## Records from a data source

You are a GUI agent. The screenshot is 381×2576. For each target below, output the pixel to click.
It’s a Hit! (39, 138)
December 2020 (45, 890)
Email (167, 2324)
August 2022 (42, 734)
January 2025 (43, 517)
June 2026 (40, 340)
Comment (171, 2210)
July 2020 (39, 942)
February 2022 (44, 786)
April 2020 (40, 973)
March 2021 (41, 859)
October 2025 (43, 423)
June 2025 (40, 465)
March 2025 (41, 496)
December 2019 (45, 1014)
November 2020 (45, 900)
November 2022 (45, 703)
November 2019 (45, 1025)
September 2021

## Try it
Return the lines from the line containing "July 2020 (39, 942)" to the end of the entries above, exactly as they appear and with no other output.

## Exercise result
July 2020 (39, 942)
February 2022 (44, 786)
April 2020 (40, 973)
March 2021 (41, 859)
October 2025 (43, 423)
June 2025 (40, 465)
March 2025 (41, 496)
December 2019 (45, 1014)
November 2020 (45, 900)
November 2022 (45, 703)
November 2019 (45, 1025)
September 2021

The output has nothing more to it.